## EXERCISE TASK
Return every line of the entries below that contains the string "Switch".

## RECORDS PROVIDED
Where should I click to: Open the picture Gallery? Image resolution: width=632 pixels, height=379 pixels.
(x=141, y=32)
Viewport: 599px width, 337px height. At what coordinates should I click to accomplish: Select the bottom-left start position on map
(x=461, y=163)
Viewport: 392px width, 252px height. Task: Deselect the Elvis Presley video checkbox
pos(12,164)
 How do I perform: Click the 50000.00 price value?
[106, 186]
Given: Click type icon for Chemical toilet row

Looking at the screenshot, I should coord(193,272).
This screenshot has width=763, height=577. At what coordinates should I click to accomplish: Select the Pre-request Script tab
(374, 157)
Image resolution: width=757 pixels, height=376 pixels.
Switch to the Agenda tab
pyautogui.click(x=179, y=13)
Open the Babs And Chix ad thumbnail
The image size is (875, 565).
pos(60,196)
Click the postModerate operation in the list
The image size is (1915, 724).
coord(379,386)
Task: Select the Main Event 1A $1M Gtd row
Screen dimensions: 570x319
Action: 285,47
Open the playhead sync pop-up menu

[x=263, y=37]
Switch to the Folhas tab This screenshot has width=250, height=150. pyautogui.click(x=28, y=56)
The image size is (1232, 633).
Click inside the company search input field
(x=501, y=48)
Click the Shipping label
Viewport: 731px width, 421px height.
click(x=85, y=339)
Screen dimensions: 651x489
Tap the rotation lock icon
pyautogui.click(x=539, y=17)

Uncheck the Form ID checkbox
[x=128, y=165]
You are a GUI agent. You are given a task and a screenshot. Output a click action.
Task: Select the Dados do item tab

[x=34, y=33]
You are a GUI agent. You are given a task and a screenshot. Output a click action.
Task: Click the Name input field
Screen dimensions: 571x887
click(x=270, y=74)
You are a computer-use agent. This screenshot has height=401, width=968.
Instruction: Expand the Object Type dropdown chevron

## SOLUTION TO THIS TASK
Switch to the Agenda tab
Switch to the Folhas tab This screenshot has width=250, height=150. pyautogui.click(x=28, y=56)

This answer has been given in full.